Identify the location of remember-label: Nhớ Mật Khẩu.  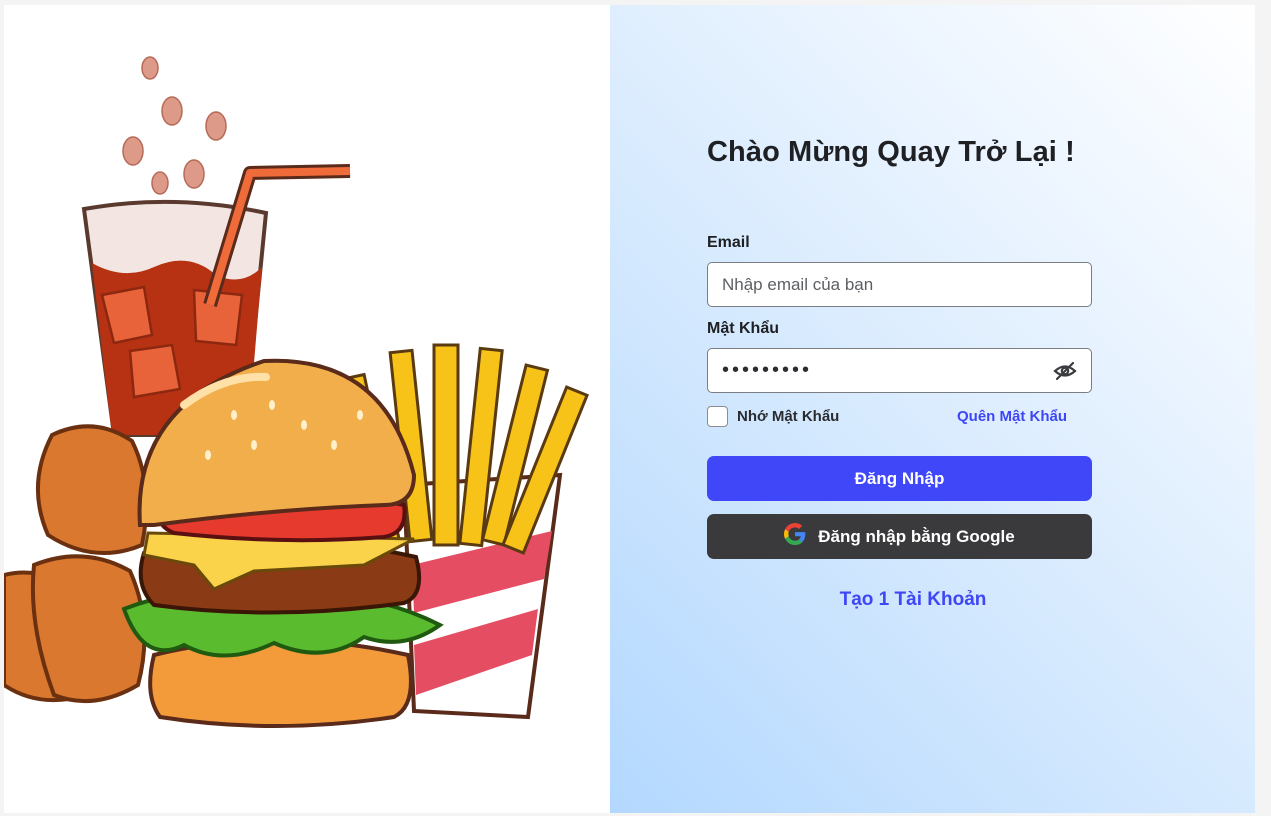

□ □ □ □

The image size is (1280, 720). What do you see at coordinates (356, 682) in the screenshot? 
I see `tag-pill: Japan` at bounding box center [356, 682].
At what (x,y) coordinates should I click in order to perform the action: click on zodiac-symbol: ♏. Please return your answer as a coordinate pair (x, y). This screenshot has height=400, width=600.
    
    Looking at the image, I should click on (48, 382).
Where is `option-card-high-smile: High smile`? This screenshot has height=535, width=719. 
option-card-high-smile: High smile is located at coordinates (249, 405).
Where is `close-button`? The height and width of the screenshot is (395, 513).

□ □ □ □

Output the lines from the line containing "The image size" to the line containing "center [356, 682]." exactly as they appear, both of those included.

## TASK SOLUTION
The image size is (1280, 720). What do you see at coordinates (356, 682) in the screenshot? 
I see `tag-pill: Japan` at bounding box center [356, 682].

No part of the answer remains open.